The way some people pooh-pooh euphemisms you would think they were a miniature form of fake news. When I was a chaplain intern I was admonished, “Don’t say ‘pass away’ or ‘ she is in a better place.’ Tell it like it is and say the person died or is dying.” I do get the point about being honest and direct about a painful and scary subject, and that such directness is a corrective to all the death avoidance in our culture. Euphemisms can even do great harm by breeding misunderstanding. I have cautioned families with small children that if they say “Grandpa went to sleep” the kids might be afraid to go asleep and suffer the same fate, or they might keep hoping Gramps will wake up. Clear language also may help the mourners grasp more quickly that their loved one is going or gone and that it is time to go forward on their grief journey.

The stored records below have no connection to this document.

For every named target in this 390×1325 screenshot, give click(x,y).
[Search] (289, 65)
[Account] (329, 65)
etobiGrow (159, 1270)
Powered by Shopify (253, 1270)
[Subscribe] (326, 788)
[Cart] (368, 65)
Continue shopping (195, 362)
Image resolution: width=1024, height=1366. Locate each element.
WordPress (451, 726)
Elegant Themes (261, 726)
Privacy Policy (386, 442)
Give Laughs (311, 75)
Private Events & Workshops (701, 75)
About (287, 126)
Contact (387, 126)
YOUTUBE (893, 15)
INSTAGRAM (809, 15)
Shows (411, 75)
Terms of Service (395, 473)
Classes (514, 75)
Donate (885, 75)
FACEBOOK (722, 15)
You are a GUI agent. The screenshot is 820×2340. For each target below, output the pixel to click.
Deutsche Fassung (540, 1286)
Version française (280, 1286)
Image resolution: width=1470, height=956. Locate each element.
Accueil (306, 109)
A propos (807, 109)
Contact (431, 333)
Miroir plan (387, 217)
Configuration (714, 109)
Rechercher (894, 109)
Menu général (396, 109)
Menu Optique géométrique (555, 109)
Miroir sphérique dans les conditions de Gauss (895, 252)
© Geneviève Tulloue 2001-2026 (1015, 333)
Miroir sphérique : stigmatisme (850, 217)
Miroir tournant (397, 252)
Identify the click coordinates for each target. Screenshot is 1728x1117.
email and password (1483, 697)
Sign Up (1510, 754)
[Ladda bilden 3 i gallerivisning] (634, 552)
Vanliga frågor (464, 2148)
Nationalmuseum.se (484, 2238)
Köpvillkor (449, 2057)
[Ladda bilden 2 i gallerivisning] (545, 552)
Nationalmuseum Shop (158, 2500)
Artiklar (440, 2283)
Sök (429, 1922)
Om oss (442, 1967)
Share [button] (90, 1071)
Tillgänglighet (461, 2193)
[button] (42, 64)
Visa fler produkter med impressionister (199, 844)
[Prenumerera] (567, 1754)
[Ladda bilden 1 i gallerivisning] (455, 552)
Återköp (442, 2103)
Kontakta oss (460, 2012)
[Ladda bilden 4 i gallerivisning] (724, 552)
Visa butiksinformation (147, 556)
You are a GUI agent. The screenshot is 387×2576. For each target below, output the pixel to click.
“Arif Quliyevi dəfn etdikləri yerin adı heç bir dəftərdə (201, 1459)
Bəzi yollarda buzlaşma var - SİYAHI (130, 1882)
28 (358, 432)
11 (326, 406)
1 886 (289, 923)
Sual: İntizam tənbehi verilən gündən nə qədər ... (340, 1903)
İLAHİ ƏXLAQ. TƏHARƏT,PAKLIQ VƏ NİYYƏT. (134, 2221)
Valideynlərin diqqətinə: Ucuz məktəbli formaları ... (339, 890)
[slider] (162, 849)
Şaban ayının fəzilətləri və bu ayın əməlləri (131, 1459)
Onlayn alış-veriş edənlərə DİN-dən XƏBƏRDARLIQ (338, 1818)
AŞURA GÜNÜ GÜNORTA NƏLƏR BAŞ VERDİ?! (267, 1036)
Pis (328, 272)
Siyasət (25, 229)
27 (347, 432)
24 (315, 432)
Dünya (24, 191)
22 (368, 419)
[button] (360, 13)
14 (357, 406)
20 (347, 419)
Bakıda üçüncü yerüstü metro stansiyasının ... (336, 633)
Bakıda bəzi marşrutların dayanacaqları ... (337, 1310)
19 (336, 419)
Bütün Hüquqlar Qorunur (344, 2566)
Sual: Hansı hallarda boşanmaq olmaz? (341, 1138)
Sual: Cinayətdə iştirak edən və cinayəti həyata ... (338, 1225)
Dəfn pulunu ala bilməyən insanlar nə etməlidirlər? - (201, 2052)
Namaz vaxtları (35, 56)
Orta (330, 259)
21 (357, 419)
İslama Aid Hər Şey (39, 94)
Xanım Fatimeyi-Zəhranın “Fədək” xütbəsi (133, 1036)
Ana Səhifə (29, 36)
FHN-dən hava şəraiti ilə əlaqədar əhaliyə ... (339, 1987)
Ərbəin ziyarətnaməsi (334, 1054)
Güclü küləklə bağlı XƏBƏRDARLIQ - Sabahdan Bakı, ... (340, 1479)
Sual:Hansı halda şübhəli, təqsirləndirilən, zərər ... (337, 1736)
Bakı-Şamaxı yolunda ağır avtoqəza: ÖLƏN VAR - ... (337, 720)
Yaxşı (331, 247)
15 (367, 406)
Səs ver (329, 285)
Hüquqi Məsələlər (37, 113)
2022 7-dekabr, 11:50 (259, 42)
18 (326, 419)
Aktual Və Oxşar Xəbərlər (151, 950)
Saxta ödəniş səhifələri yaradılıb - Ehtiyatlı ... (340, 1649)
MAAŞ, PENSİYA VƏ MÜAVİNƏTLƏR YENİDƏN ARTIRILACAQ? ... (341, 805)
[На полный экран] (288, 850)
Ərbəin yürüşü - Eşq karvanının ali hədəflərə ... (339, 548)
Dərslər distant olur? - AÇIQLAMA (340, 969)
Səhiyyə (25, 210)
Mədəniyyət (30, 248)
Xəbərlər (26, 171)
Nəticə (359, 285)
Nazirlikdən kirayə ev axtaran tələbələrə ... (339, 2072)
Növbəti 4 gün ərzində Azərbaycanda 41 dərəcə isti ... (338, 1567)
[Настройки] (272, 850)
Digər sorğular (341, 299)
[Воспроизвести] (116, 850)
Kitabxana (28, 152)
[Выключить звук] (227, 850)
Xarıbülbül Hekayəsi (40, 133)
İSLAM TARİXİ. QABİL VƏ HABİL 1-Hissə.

But sometimes euphemisms may be exactly what the chaplain ordered. The problem with directness is that it can be, well, too direct. Is it always necessary to drop the unvarnished truth on someone all at one go? Maybe truth in small doses is more manageable. Sugar-coating has its place if the alternative is not to take the dose at all. After all, what family member can take in all at once that death is imminent? So many times I talk with family on the phone when their loved one is on hospice who ask me if the patient talked with me during my visit. This is after I see the patient  just prior to the phone call and observe that he is completely unresponsive and glassy-eyed, which means, to coin a new euphemism, he is about to become a part of world history. Rather than necessarily say, “I’m so sorry to say this, but it seems that your husband is about to die and probably has only  a day or two left,” I might say, “I think he is not speaking now because he is turning inward and preparing for the end.”  That is pretty clear without mercilessly rubbing in the details. And even with that, the family might go on to chatter about the patient feeling better tomorrow.

Sometimes I use euphemism as an entrée into general discussions on death. After all, the title of my book, which is about true stories my hospice patients told me, is a euphemism! (The title is Encountering The Edge.) And if you are a health professional reading this blog post, you may well know that humorous euphemisms are a part of self-care. So very many times I have joked with my own husband, a baseball lover that so-and-so is “in the bottom of the ninth.”

Next time you see that someone is in Act Three, Scene Three, consider euphemism as one tool among many for helping others as well as yourself find a byway when the main road is impassable into that most formidable of subjects, death and dying.